Em janeiro, depois de mais de 15 anos, entrei novamente em uma casa que marcou o meu final de adolescência. Foi uma experiência mais que gratificante e tocante.
Um amigo verdadeiro, de longa data, havia morrido há menos de 4 meses e fui fazer uma visita à sua ex-mulher e filha. Embora fossemos muito amigos, ele era ciumentíssimo e nunca permitiu que conhecesse a sua filha. Coisas do Renato. Coisas desse meu amigo. Coisas de uma pessoa diferente, única, às vezes divertida, às vezes maníaca, como cada um de nós.
Fiquei impressionado só de passar pela portaria e rumar aos elevadores. Era uma sensação diferente. Ao mesmo tempo que tudo estava fresco em minha memória, também estava distante, como se tratasse de uma vida passada, não para o meu amigo, mas para mim mesmo.
A filhinha dele, tão divertida quanto o próprio pai foi em boa parte de sua história, desceu para me acompanhar. Uma menina encantadora.
Fomos conversando, meio tímidos, e ao abrir a porta do elevador e ver o hall e a porta de entrada do apartamento, já me vieram à memória o pai, o avô e a avó do Renato, todos já falecidos. Enxergava flashes de coisas que ocorreram, de vozes que soaram e de cheiros que perfumavam uma época distante. Era a minha memória brincando com o presente. Mas o susto que tomei foi ver que uma lâmpada não parava de piscar. Pensava comigo mesmo, o Renato está presente. Que nada. Não era imaginação, mas a lâmpada estava com problema e foi só mexer em outras que ela logo parou de piscar. Ah, como a nossa imaginação e memória nos levam a terrenos do incrível, do fantástico, à possibilidade de brincar com o hoje e com o próprio passado, algo que a linearidade do pensamento imposto não nos permite.
Era como se os avós e pai do Renato me acompanhassem nessa viagem. Era como se eles estivessem presentes com uma única fala e um único movimento. Era algo que não entendia direito. Não via imagens definidadas, mas imagens meio apagadas, quase em preto e branco e estáticas.
Tive um jantar magnífico, caprichado, delicado, momentos ímpares, e como se fossemos sádicos, não parávamos de falar no Renato amigo, ex-marido e pai. Eta sujeito querido. Eta lembranças vívidas. Eta vida sofrida, também a de todos nós, mas principalmente a dele.
Contamos muitas histórias, reais e fábulas, e nos encantávamos com a memória que o Renato permitiu que tivessemos dele e também com a nossa imaginação, que ia longe.

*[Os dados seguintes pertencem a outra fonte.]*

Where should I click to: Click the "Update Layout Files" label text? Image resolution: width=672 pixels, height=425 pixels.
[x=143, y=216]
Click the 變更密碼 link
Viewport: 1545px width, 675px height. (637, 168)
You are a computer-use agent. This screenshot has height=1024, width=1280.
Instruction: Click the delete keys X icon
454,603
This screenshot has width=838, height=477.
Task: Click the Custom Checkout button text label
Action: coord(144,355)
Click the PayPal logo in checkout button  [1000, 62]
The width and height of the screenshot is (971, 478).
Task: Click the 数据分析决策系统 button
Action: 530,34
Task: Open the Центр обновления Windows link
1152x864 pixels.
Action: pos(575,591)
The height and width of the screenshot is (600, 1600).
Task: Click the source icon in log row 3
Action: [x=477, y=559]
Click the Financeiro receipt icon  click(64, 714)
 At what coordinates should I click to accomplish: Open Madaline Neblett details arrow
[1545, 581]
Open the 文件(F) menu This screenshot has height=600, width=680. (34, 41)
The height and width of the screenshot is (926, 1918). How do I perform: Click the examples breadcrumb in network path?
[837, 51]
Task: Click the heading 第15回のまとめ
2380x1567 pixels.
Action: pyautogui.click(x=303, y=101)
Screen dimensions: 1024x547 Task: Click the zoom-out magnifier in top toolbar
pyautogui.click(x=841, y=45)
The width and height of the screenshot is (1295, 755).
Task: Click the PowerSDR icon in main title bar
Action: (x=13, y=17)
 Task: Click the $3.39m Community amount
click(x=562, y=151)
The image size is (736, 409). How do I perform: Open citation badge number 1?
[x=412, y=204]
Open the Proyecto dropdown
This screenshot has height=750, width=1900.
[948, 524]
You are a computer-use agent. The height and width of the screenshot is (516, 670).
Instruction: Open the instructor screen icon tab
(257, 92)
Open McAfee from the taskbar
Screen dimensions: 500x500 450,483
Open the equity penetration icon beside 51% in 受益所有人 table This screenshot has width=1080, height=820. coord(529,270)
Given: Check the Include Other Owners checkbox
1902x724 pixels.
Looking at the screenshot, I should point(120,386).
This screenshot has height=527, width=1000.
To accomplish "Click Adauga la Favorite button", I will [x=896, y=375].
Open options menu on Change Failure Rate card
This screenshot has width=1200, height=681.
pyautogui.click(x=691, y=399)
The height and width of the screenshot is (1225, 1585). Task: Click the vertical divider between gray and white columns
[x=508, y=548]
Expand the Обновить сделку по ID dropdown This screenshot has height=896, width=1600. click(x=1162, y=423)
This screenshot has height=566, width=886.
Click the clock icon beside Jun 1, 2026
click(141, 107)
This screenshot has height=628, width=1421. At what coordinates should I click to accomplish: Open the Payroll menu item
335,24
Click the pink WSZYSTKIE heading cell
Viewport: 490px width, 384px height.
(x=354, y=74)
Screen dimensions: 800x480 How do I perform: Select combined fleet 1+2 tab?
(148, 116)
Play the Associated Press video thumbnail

Terminamos a noite vendo um vídeo em que a menininha demonstrava ir muito além do pai. Ela canta e dança muito bem, já o pai... Ela adorava contar histórias e rir, igualzinho ao pai.... Ela me adotou como amigo, igualzinho ao pai. E fui para casa com uma enorme sensação de prazer, como se o passado, que tantos momentos bons me propiciou, estivesse de novo no meu dia-a-dia, batendo à minha porta e no meu coração. Não houve substituição de amigo, mas uma nova forma de amizade, com um pouco do que há dele no presente, sua filha, não exatamente idêntica à sua imagem, mas semelhante. Sentia o abraço fraternal do meu amigo a todo instante, através da sua filha, e o meu coração se acalmou e relaxou. O passado não havia morrido e era possível enxergar o presente de forma poética. Afinal, os verdadeiros e intensos amigos, queiram ou não, compõem os momentos em comum com poesia.